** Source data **
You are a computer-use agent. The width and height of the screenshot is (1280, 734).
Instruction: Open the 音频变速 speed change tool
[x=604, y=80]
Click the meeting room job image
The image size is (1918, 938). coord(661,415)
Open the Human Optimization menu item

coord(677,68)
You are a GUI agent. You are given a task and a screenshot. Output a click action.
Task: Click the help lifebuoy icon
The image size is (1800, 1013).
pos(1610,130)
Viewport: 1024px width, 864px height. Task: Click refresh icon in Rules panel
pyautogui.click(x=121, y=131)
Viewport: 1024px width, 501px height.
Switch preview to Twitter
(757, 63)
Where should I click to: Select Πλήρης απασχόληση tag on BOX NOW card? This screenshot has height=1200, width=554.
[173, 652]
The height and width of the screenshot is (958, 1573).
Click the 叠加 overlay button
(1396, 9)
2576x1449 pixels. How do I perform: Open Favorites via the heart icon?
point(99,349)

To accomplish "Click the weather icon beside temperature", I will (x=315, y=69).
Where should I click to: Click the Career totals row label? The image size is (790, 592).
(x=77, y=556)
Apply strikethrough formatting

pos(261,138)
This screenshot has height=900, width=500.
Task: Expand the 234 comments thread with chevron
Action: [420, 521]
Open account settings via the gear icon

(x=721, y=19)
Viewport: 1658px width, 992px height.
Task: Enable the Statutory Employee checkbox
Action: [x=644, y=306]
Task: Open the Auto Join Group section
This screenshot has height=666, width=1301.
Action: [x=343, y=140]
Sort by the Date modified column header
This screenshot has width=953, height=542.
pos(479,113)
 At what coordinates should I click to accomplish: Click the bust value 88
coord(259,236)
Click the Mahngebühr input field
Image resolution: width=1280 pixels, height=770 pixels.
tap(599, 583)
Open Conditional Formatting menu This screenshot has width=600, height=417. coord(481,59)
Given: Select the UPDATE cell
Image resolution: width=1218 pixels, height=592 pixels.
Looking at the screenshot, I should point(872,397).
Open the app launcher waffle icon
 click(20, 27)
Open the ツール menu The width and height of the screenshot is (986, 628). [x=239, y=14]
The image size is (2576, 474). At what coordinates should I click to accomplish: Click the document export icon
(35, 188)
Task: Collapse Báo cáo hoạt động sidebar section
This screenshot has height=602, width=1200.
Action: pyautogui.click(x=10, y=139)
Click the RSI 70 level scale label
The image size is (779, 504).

** ACTIVITY **
Pull out every line holding "agent" from the records above, and copy it.

** RESULT **
You are a computer-use agent. The width and height of the screenshot is (1280, 734).
You are a GUI agent. You are given a task and a screenshot. Output a click action.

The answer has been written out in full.